:: EXERCISE MATERIALS ::

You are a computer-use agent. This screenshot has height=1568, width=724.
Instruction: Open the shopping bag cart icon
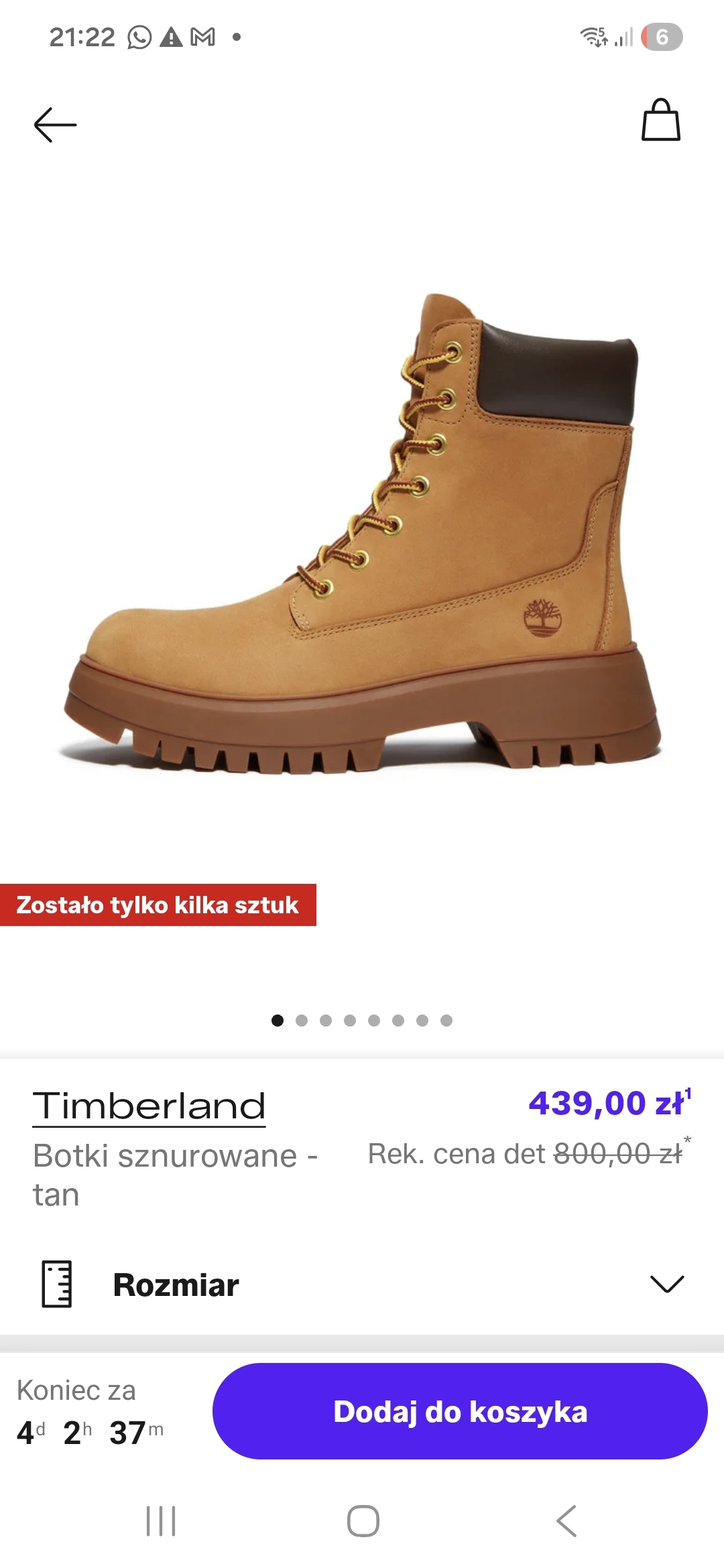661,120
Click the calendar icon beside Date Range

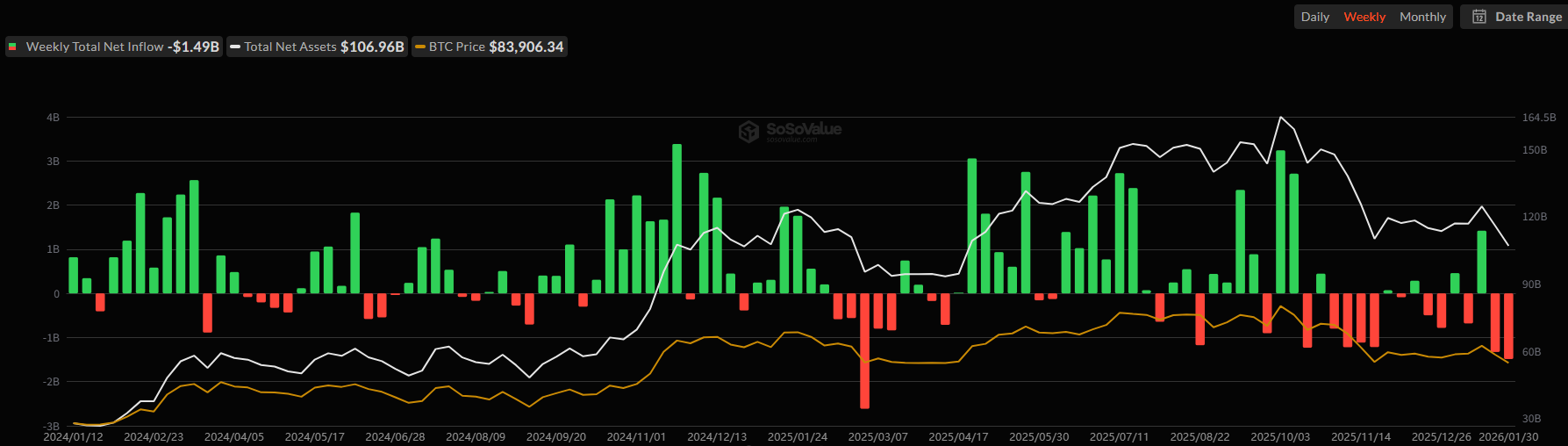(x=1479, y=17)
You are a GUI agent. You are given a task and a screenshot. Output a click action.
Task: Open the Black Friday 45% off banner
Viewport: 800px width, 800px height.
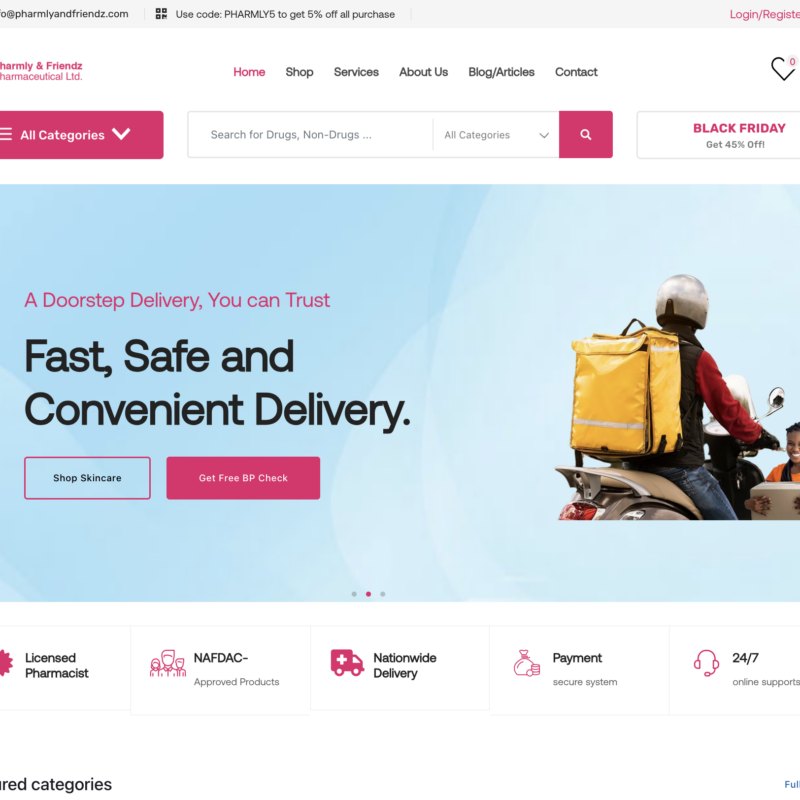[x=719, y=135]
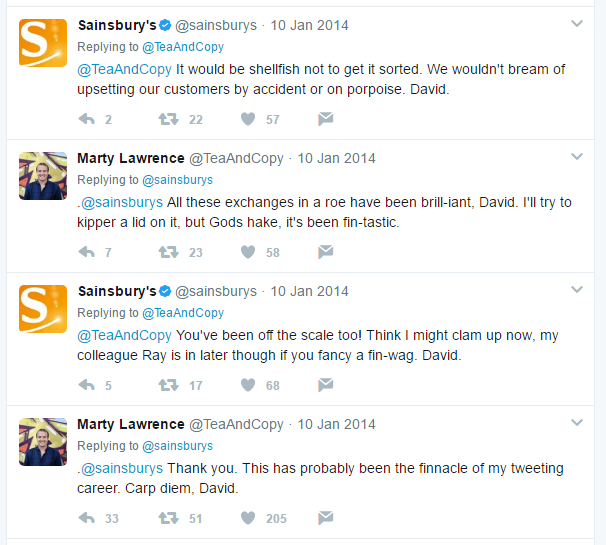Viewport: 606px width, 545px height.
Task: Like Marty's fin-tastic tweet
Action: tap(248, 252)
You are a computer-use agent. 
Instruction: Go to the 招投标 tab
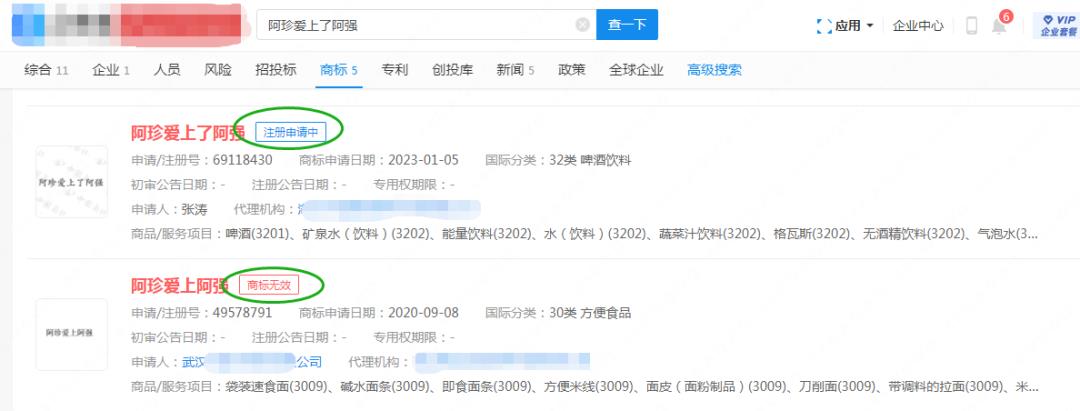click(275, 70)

:::
:: EXERCISE MATERIALS ::

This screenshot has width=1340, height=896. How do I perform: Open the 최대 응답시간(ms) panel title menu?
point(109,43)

:::
:: EXERCISE MATERIALS ::

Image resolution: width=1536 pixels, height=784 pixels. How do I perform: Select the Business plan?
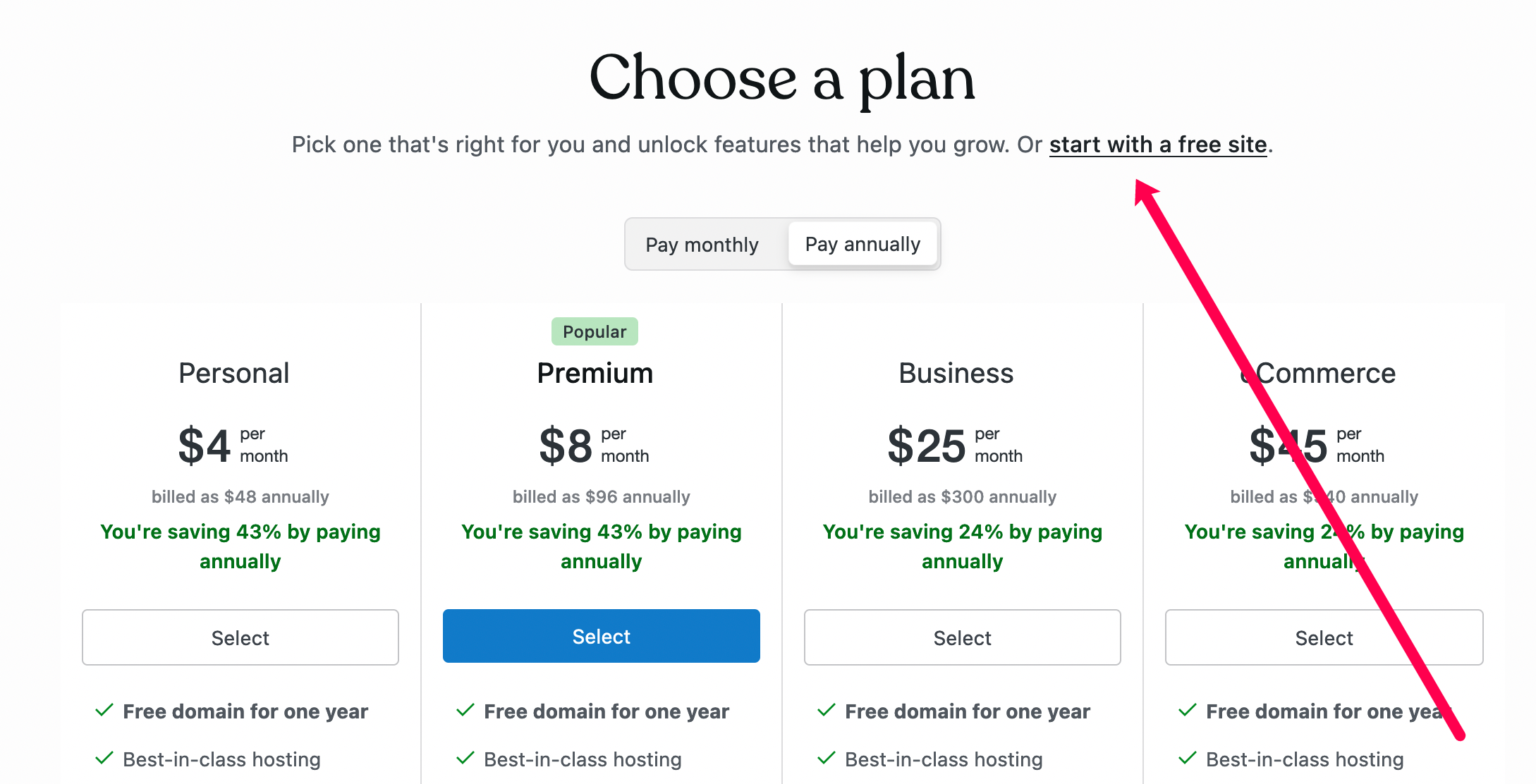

:::

*YOUR INSTRUCTIONS*. The reply should hold the entries above from the line with "You are a computer-use agent. This" to the line with "Task: Open the Black Friday 45% off banner", duplicated exactly, pictures excluded.

*WRITTEN RESPONSE*.
You are a computer-use agent. This screenshot has height=1568, width=724.
Instruction: Open the shopping bag cart icon
661,120
Click the calendar icon beside Date Range

(x=1479, y=17)
You are a GUI agent. You are given a task and a screenshot. Output a click action.
Task: Open the Black Friday 45% off banner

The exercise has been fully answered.